IVF endikasyonları :
Erkek faktörü: Üro-androlojik tedaviye rağmen, en az 15 gün aralarla yapılan üç ayrı spermiyogramın hepsinde total progresif motil sperm sayısının 5 milyondan az olduğu oligoastenospermi olguları ile azoospermi olguları. Ancak; normal yoldan ejekülat- sperm elde edilemeyen bir hastalığın olduğunun ilgili uzman hekim raporu ile belgelenmesi halinde spermiyogram sonucu aranmamaktadır.
Kadın faktörü:
- Tubal faktör: Primer silier diskinezi-Kartegener Sendromu varlığı, laparoskopi ile onaylanmış bilateral tam tubal tıkanıklık saptanan olgular, ağır pelvik yapışıklık belirlenen veya tubal cerrahi (laparoskopi veya açık cerrahi ile) sonrasında gebe kalamayan olgular.

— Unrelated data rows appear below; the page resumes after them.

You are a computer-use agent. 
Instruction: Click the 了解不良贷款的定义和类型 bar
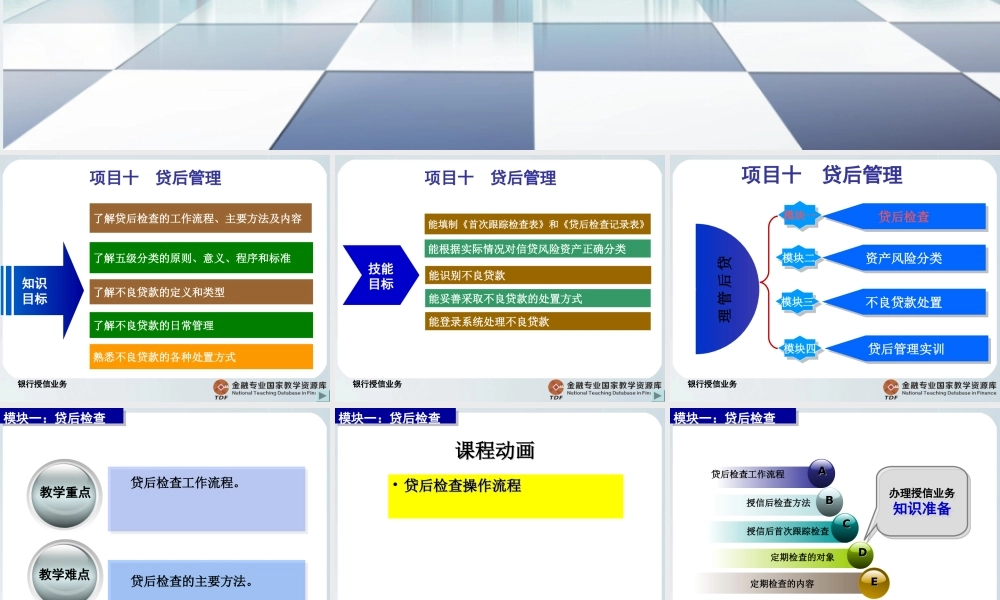click(x=200, y=292)
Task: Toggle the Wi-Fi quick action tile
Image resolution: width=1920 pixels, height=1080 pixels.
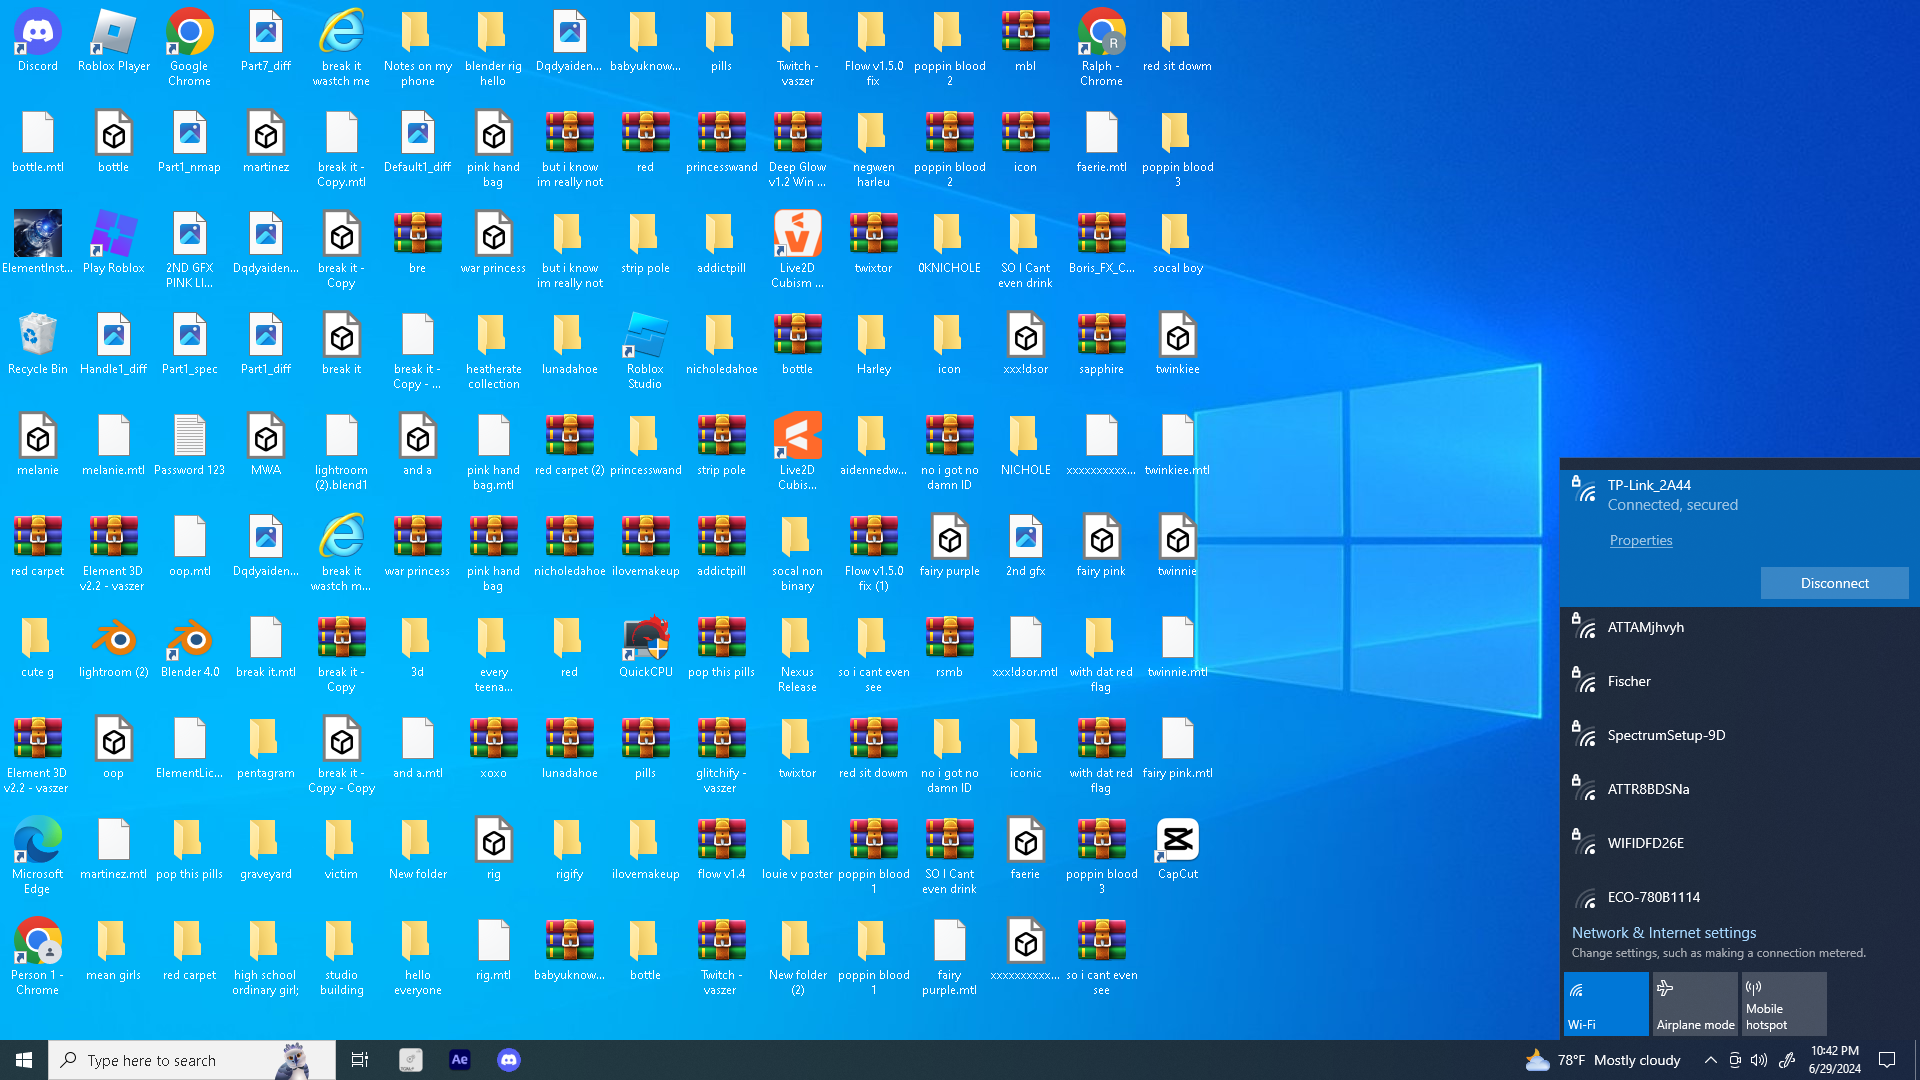Action: (x=1606, y=1003)
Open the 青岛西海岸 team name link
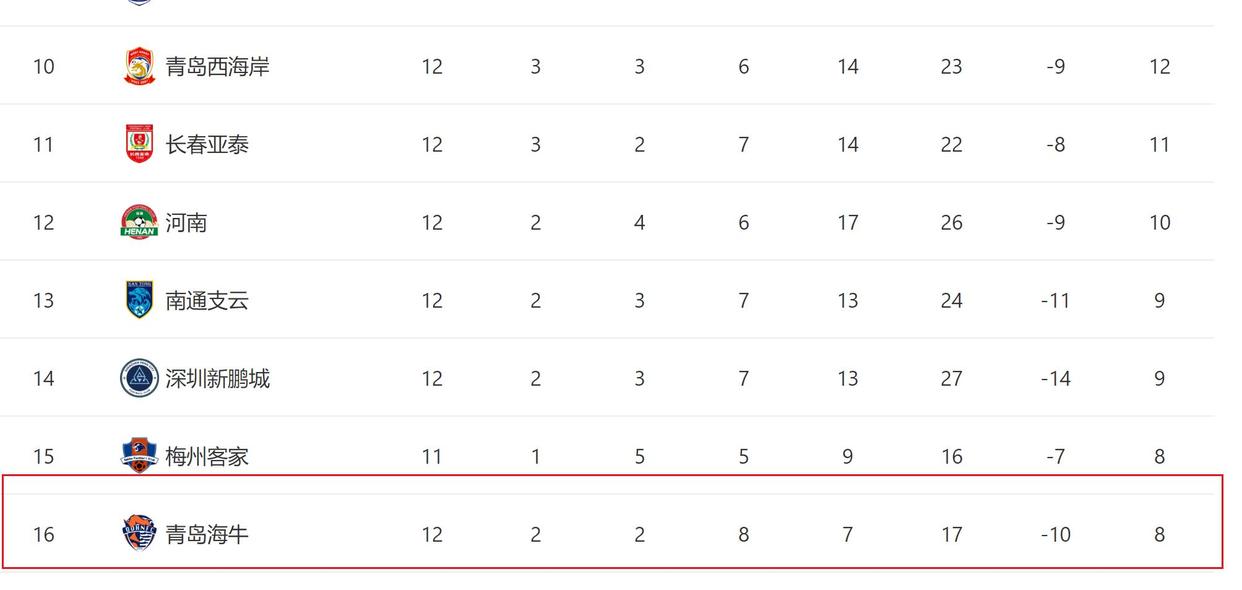This screenshot has height=590, width=1242. (217, 66)
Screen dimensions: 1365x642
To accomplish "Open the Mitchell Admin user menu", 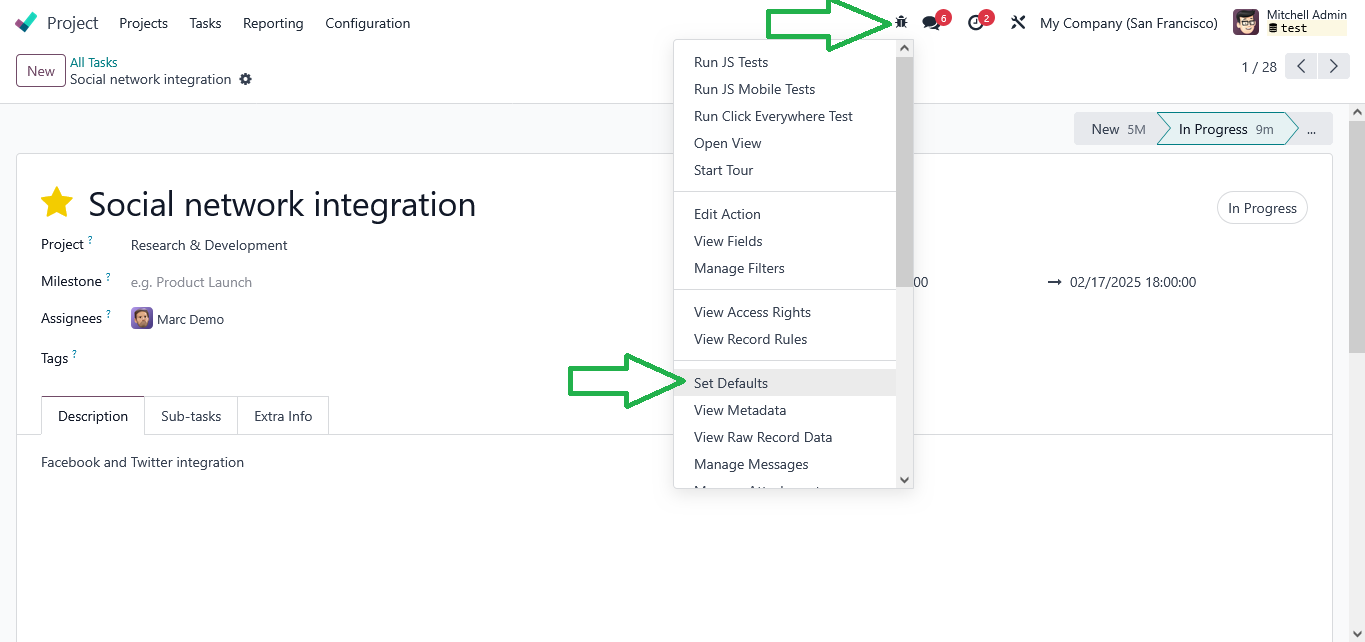I will click(1289, 22).

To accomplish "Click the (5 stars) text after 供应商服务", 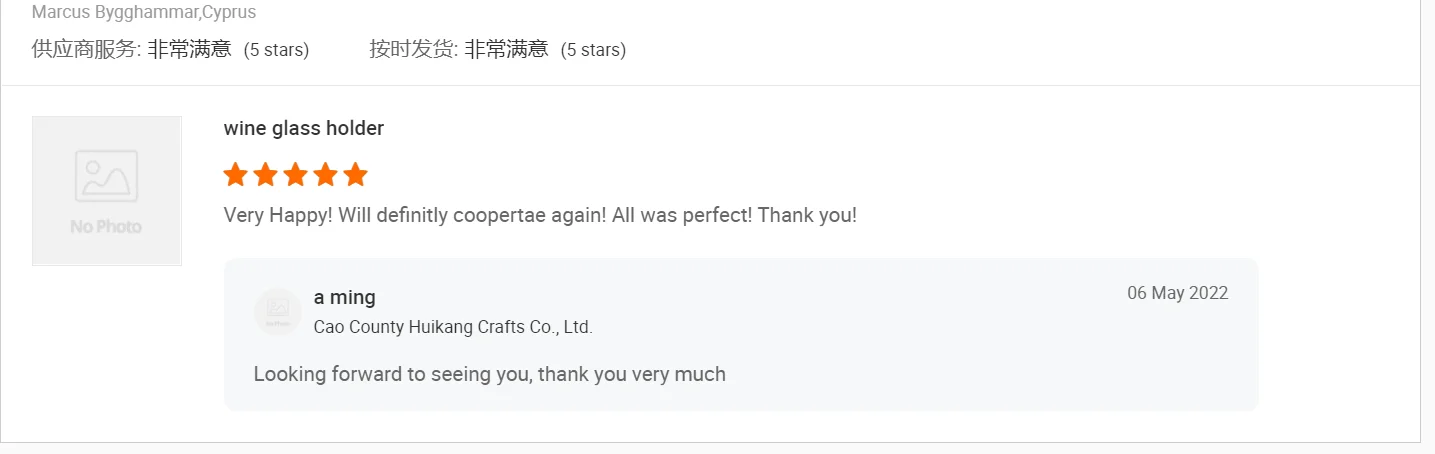I will tap(276, 50).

- Endometriyozis: Hafif ve orta derece endometriozis, ileri evre (evre 3-4) endometriozis.
- Hormonal -ovulatuar bozukluklar: DSÖ Grup I-II hastalarda anovulasyonda standart tedaviye yanıtsız olgular.
- Açıklanamayan infertilite: Hem erkek, hem de kadının tetkiklerinin normal olmasına ve gonadotropinlerle en az iki deneme OI+IUI uygulanmasına rağmen evlilik tarihinden itibaren 3 yıl veya daha uzun süreli gebe kalamama hali.
- Diğer endikasyonlar: Kötü ovaryan yanıtlı veya düşük ovaryan rezervli olgular.
Bu tedavi için gerekli sağlık kurulu raporunun temini ve şartları
IVF tedavisi için gerekli sağlık kurulu raporu; bünyesinde kadın hastalıkları ve doğum kliniği ile üroloji kliniği (bünyesinde üroloji kliniği bulunmayan ancak üroloji uzman hekiminin konsültan olarak görev yaptığı, eğitim verilen kadın-doğum hastaneleri dâhil) bulunan üçüncü basamak sağlık kurumlarında iki kadın hastalıkları ve doğum uzman hekimi ve bir üroloji uzman hekiminin katılımı ile oluşturulan sağlık kurulları tarafından düzenlenmesi gerekiyor.
Sağlık kurulu raporunda; hasta yaşı, kimlik bilgileri, tanı, endikasyon, uygulanacak tedavinin belirtilmiş olması, ayrıca kullanılacak ilaçların günlük ve maksimum dozları da SUT’un ilgili maddesinde yer alan hükümler göz önünde bulundurularak sağlık kurulu raporunda belirtilmiş olması gerekiyor. Ayrıca sağlık kurulu raporunda bazı bilgilerin de bulunması gerekiyor.
Sağlık kurulu raporunun düzenlendiği tarihten itibaren 6 ay geçerli olup bu süre içinde IVF uygulamasının yapılmaması halinde yeniden sağlık kurulu raporu düzenlenmesi, eğer ikinci IVF tedavisi uygulanacak ise yeniden sağlık kurulu raporu düzenlenmesi gerekiyor.
Sosyal Güvenlik Kurumu bu tedavinin sağlanmasına yönelik özel tedavi merkezleri ile sözleşmeler yapmış ve hastaların bu merkezlerde söz konusu tedaviyi yaptırabilmelerine imkan sağlamıştır. Her tedavide olduğu gibi bu tedavide de bazı riskler de (kanama, enfeksiyon, çoğul gebelik gibi) mevcuttur. Ancak çocuk sahibi olabilmek için riskin fazla bir etkisi de olmayacaktır.
Devletin en az üç çocuk projesinin yine devlet uygulamalarıyla da desteklemesi gerekiyor. En azından yoksul ailelerden tüp bebek tedavisi olmak isteyenlerin masraflarının devlet tarafından karşılanmasına yönelik Aile ve Sosyal Politikalar Bakanlığının çalışma yaparak ihtiyaç sahiplerinin bu tedavilerini üstlenmesi gerekiyor.
Hani bir söz vardır. “Evlat kokusu, cennet kokusu” diye. Dileriz ki Allah herkese bu duyguyu yaşatır.